→ What you are asked to do
Reproduce the listing that follows, unchanged and complete.

→ Data to use
◇ ◇ ◇ ◇

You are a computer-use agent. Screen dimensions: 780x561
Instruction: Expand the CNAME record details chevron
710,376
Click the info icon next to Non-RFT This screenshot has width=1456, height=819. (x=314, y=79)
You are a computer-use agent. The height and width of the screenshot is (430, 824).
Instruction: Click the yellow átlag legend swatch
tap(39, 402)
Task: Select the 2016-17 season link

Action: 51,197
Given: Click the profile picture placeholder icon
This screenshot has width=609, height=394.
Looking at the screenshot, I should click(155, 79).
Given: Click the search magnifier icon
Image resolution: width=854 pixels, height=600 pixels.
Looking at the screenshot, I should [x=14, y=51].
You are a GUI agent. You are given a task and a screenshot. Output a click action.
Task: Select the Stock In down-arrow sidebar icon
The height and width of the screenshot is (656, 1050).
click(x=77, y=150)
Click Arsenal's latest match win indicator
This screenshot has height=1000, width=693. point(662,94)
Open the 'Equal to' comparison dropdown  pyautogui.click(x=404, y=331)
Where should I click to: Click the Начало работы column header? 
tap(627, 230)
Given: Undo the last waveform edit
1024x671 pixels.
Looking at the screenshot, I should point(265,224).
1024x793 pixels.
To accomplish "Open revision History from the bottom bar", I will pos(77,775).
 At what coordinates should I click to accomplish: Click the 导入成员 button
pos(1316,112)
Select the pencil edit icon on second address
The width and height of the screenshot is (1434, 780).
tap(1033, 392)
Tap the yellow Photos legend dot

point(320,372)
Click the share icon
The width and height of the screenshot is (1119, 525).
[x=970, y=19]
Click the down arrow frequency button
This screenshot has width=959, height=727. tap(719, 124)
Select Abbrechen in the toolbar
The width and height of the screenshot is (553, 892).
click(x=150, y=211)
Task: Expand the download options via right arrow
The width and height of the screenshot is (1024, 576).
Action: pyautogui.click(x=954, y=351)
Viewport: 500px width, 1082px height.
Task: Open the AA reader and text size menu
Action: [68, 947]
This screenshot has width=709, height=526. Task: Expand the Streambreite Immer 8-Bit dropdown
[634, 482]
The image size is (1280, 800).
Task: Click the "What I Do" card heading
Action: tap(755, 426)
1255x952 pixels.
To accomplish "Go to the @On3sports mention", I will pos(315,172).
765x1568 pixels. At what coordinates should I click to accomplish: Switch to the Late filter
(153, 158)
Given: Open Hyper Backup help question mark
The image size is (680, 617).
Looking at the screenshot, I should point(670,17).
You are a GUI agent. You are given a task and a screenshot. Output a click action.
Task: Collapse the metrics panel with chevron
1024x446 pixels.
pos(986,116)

◇ ◇ ◇ ◇

→ Final answer
You are a computer-use agent. Screen dimensions: 780x561
Instruction: Expand the CNAME record details chevron
710,376
Click the info icon next to Non-RFT This screenshot has width=1456, height=819. (x=314, y=79)
You are a computer-use agent. The height and width of the screenshot is (430, 824).
Instruction: Click the yellow átlag legend swatch
tap(39, 402)
Task: Select the 2016-17 season link

Action: 51,197
Given: Click the profile picture placeholder icon
This screenshot has width=609, height=394.
Looking at the screenshot, I should click(155, 79).
Given: Click the search magnifier icon
Image resolution: width=854 pixels, height=600 pixels.
Looking at the screenshot, I should [x=14, y=51].
You are a GUI agent. You are given a task and a screenshot. Output a click action.
Task: Select the Stock In down-arrow sidebar icon
The height and width of the screenshot is (656, 1050).
click(x=77, y=150)
Click Arsenal's latest match win indicator
This screenshot has height=1000, width=693. point(662,94)
Open the 'Equal to' comparison dropdown  pyautogui.click(x=404, y=331)
Where should I click to: Click the Начало работы column header? 
tap(627, 230)
Given: Undo the last waveform edit
1024x671 pixels.
Looking at the screenshot, I should point(265,224).
1024x793 pixels.
To accomplish "Open revision History from the bottom bar", I will pos(77,775).
 At what coordinates should I click to accomplish: Click the 导入成员 button
pos(1316,112)
Select the pencil edit icon on second address
The width and height of the screenshot is (1434, 780).
tap(1033, 392)
Tap the yellow Photos legend dot

point(320,372)
Click the share icon
The width and height of the screenshot is (1119, 525).
[x=970, y=19]
Click the down arrow frequency button
This screenshot has width=959, height=727. tap(719, 124)
Select Abbrechen in the toolbar
The width and height of the screenshot is (553, 892).
click(x=150, y=211)
Task: Expand the download options via right arrow
The width and height of the screenshot is (1024, 576).
Action: pyautogui.click(x=954, y=351)
Viewport: 500px width, 1082px height.
Task: Open the AA reader and text size menu
Action: [68, 947]
This screenshot has width=709, height=526. Task: Expand the Streambreite Immer 8-Bit dropdown
[634, 482]
The image size is (1280, 800).
Task: Click the "What I Do" card heading
Action: tap(755, 426)
1255x952 pixels.
To accomplish "Go to the @On3sports mention", I will pos(315,172).
765x1568 pixels. At what coordinates should I click to accomplish: Switch to the Late filter
(153, 158)
Given: Open Hyper Backup help question mark
The image size is (680, 617).
Looking at the screenshot, I should point(670,17).
You are a GUI agent. You are given a task and a screenshot. Output a click action.
Task: Collapse the metrics panel with chevron
1024x446 pixels.
pos(986,116)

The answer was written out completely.